Chieti, muore a 26 anni per anoressia: la Asl le aveva negato le cure fuori regione

    Un nuovo tragico caso di inerzia sanitaria e stavolta a farne le spese è una giovane ragazza di 26 anni. Maria Elena, questo il suo nome, pesava 28 kg ed era malata di anoressia. Per uscire dalla malattia, aveva urgente bisogno di cure specializzate, ma è morta aspettando il via libera per ricoverarsi fuori regione, in una struttura appositamente dedicata ai disturbi alimentari. Proprio sette mesi prima era stata costretta ad abbandonare le cure in Toscana perché l’azienda sanitaria di Chieti, suo comune di residenza, non aveva inviato la proroga per continuare il trattamento. Ora il fratello, Alessandro Pompilio, non si dà pace e chiede giustizia: “Voleva farsi aiutare ma glielo hanno impedito”.

    Maria Elena era malata da quando aveva 13 anni e “aveva sempre boicottato ogni tentativo di cura, ma ora aveva deciso di provarci”, spiega il fratello Alessandro. Così, dopo anni di ricoveri e riabilitazioni finite male, i due si erano rivolti al centro Madre Cabrini di Pontremoli, in Toscana. Già quella volta i problemi non erano stati pochi. “Non volevano firmarci il nulla osta. Ci dissero che il problema erano i soldi, perché i ricoveri fuori regione costano di più”.  La Asl di Lanciano Vasto Chieti suggeriva un centro abruzzese che però non è riconosciuto dal ministero della Salute per la cura di questa patologia. “Alla fine li avevamo convinti spiegando che un giorno di degenza in Toscana costava meno di uno a Chieti”.

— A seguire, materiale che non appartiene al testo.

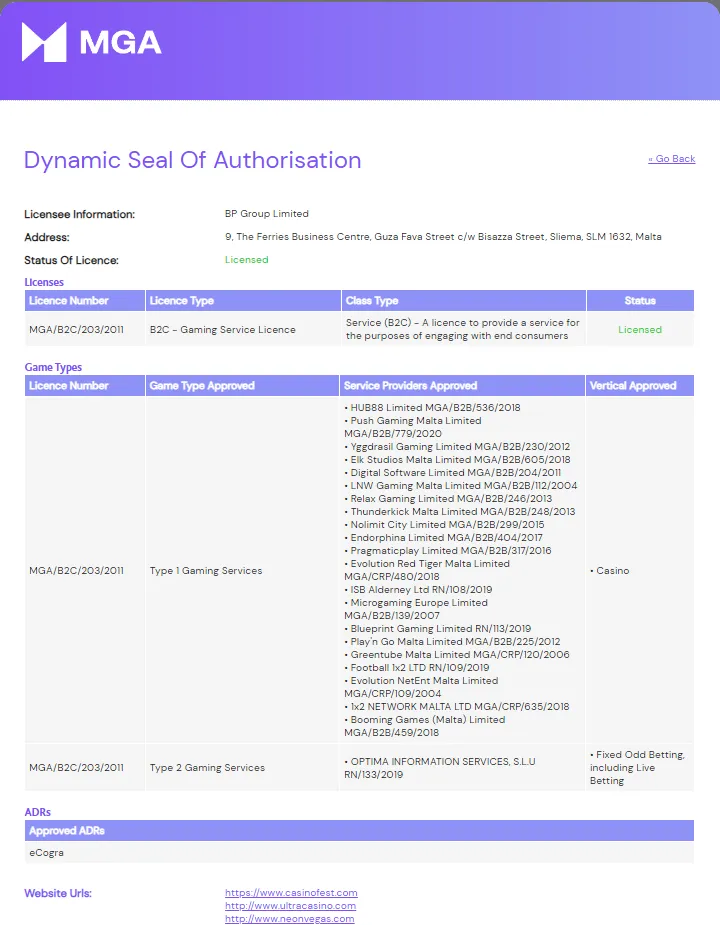Click the green Licensed text beside Status Of Licence
This screenshot has width=720, height=925.
(x=246, y=260)
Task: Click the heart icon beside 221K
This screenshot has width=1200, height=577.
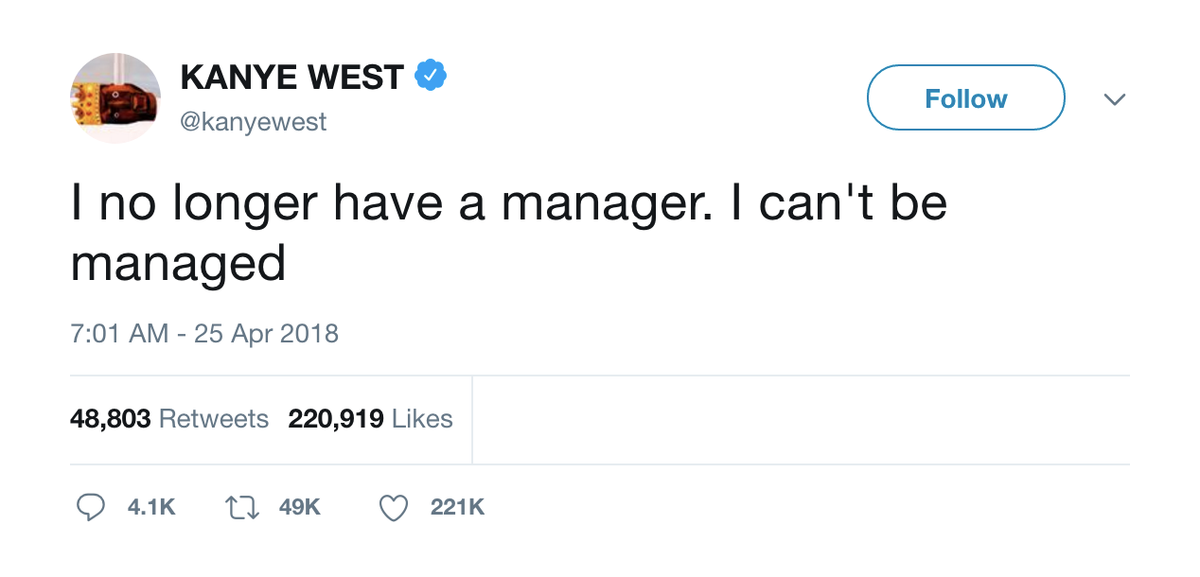Action: point(392,507)
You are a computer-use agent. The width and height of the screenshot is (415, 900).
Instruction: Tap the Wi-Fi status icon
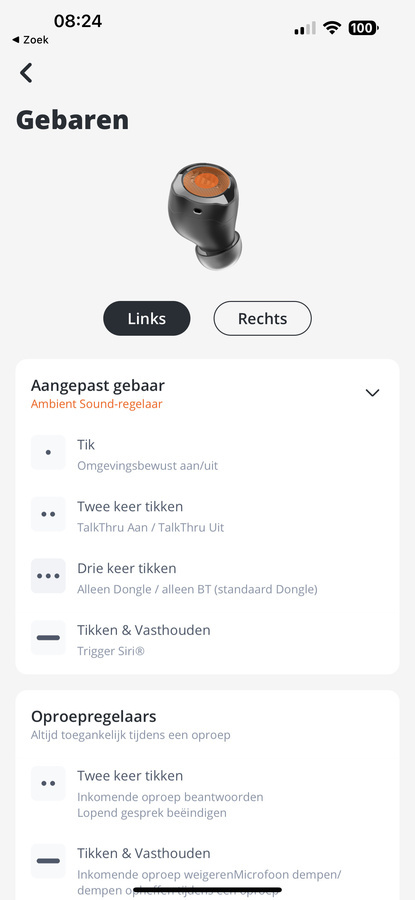[332, 28]
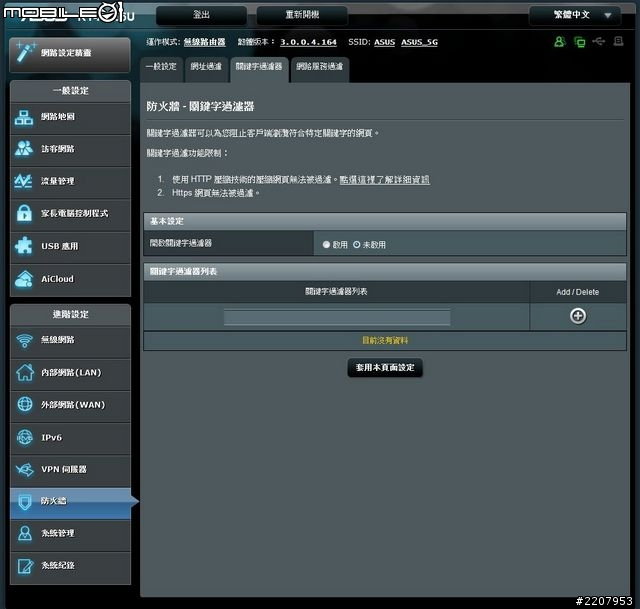The height and width of the screenshot is (609, 640).
Task: Open the 網路設定精靈 setup wizard
Action: [x=68, y=53]
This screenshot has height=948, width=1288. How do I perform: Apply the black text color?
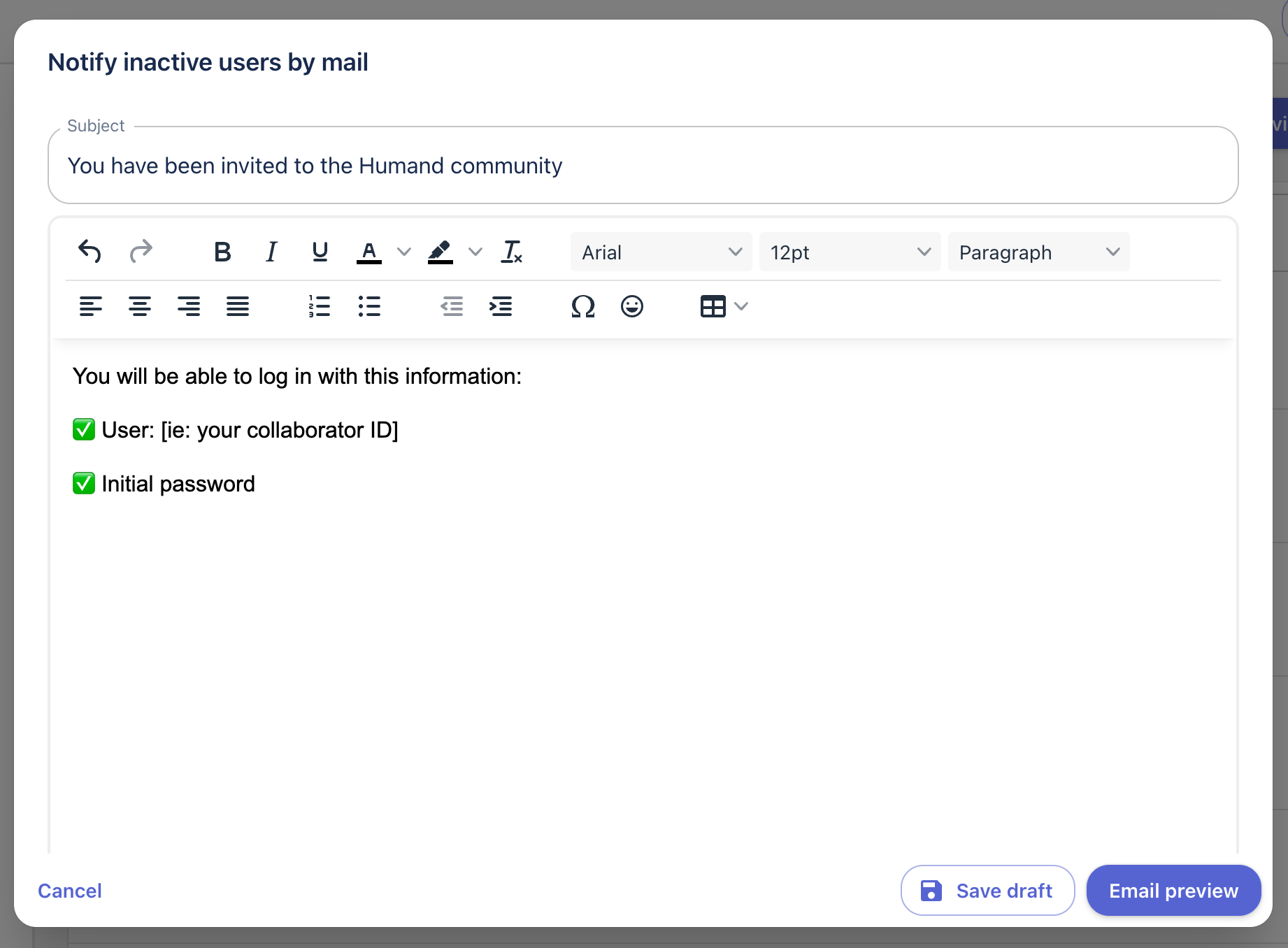pyautogui.click(x=369, y=252)
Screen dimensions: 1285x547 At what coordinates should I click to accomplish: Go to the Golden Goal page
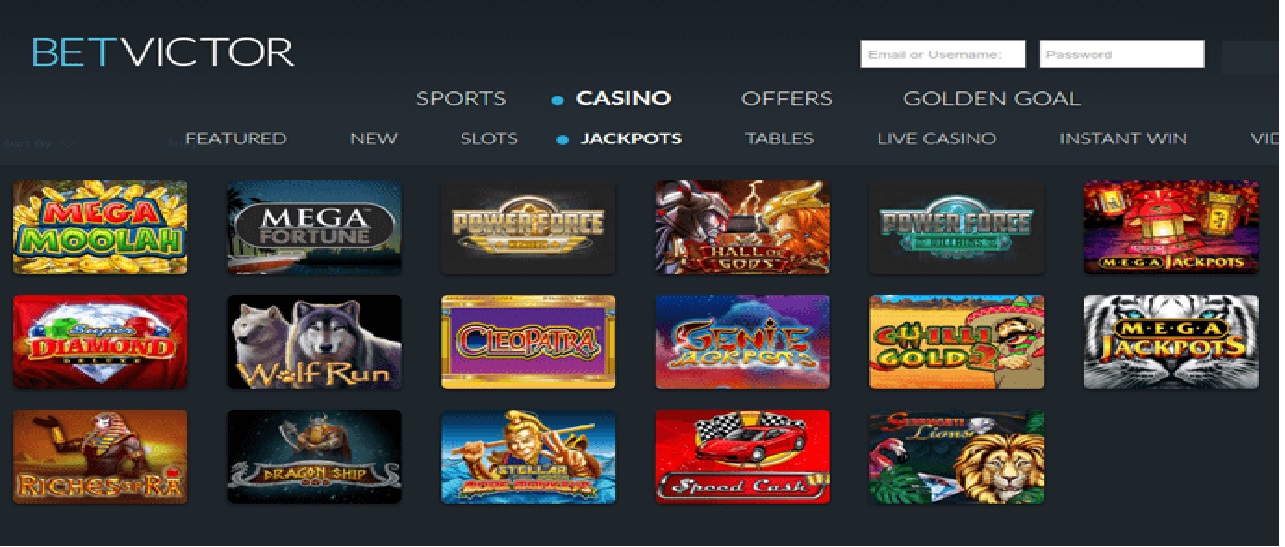coord(992,99)
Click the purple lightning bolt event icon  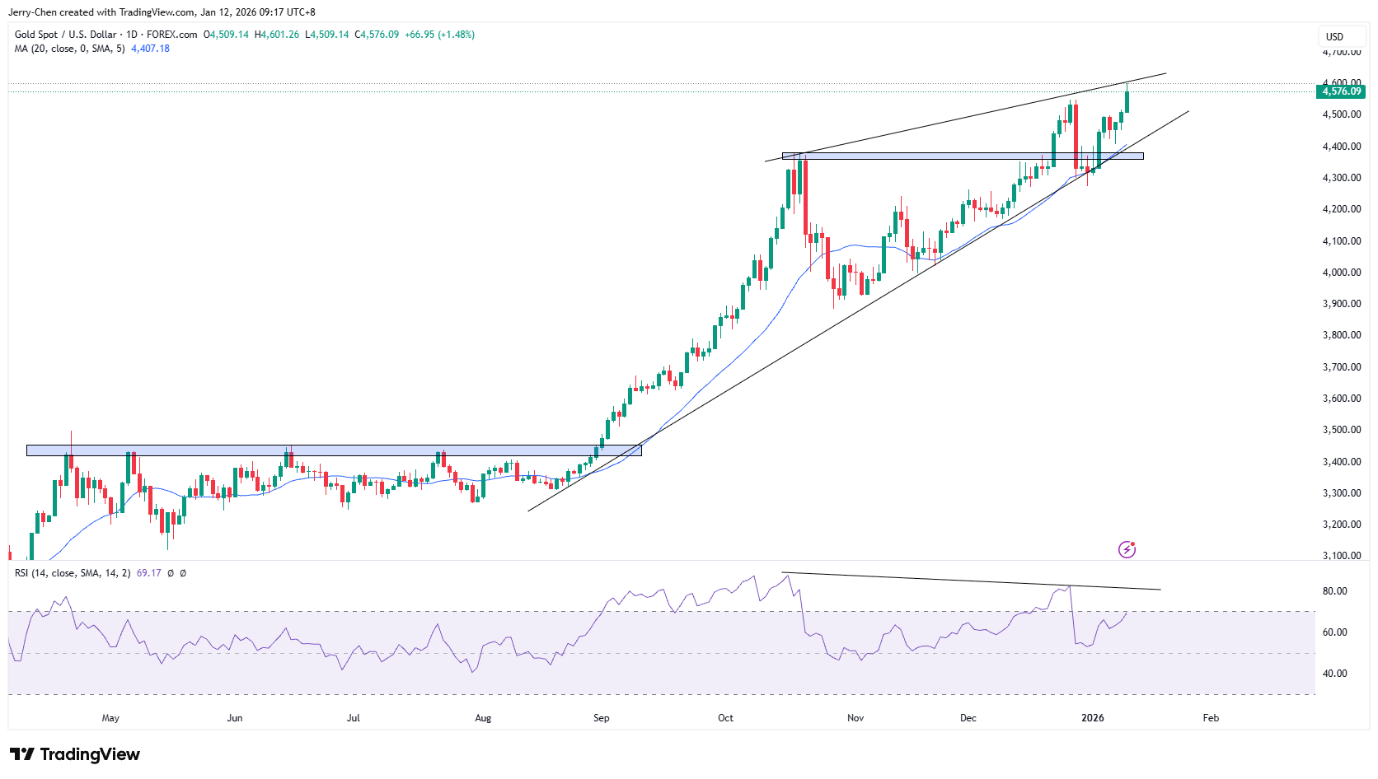pyautogui.click(x=1127, y=549)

    A Pontremoli Maria Elena aveva passato il primo mese in residenza, poi la struttura aveva deciso di trasferirla all’ospedale di Massa. L’obiettivo era farle acquistare un po’ di peso per poi riammetterla al centro, dove avevano già preparato una terapia personalizzata. Ma non c’è stato il tempo: “I due mesi concessi erano scaduti e dall’Abruzzo non hanno inviato la proroga, non hanno risposto”, dice Alessandro. Così la ragazza è stata costretta a tornare a casa.
    “Pesava 28 kg e l’ho dovuta portare via dall’ospedale – racconta ancora Alessandro – Arrivato a Chieti sono corso al pronto soccorso pregando che la ricoverassero”. Maria Elena viene ricoverata, ma dopo un paio di giorni la dimettono. “Ancora non capisco perché – si tormenta il fratello –. Ricordo quando chiesi ai medici se mi potevano assicurare che mia sorella era fuori pericolo e risposero di no”.
    A casa la situazione era ingestibile, l’aiuto messo a disposizione prevedeva solo un’assistenza domiciliare. “Era alimentata con il sondino nasogastrico – spiega Alessandro–. Ma stare lì non la aiutava: svuotava le sacche dell’alimentazione per far vedere a chi controllava che la assumeva. La cosa assurda è che mia madre la assecondava”.
    Il fratello aveva capito che per aiutare Maria Elena a guarire, avrebbe dovuto portarla lontano da quella casa e da quell’ambiente. Così, insieme allo psicologo del centro di salute mentale, aveva fatto un altro tentativo con la Asl: aveva proposto un’altra struttura per il ricovero, sempre fuori regione e tra le migliori in Italia. Come soluzione temporanea, intanto, i due avevano fatto trasferire la giovane in un reparto di lungodegenza a Ortona.
    Dopo diversi giorni la Asl rispose che prima di autorizzare il ricovero extra regione si sarebbe dovuto sentire la struttura che è in Abruzzo: la stessa suggerita la prima volta, ma che non è accreditata dal ministero della Salute.  E mentre Alessandro combatteva contro la burocrazia, Maria Elena moriva, il primo agosto, per un’infezione partita da un ago che aveva al braccio, che le ha distrutto il cuore e provocato un grumo di sangue che ha raggiunto il cervello.
    Ad unirsi alla denuncia del fratello è Consult@ Noi, associazione nazionale dedicata ai disturbi alimentari, con una lettera indirizzata al ministro della Salute Giulia Grillo e alla dirigenza della Asl di Chieti. “Si chiamava Maria Elena – si legge nella missiva – ma poteva essere Francesca, Giulia o Caterina: è l’ennesimo caso di malasanità legato a questa malattia. Una storia che riguarda migliaia di pazienti che muoiono per aver avuto negata una proroga o per aver atteso mesi in liste d’attesa troppo lunghe perché non vi sono sufficienti luoghi di cura adeguati”.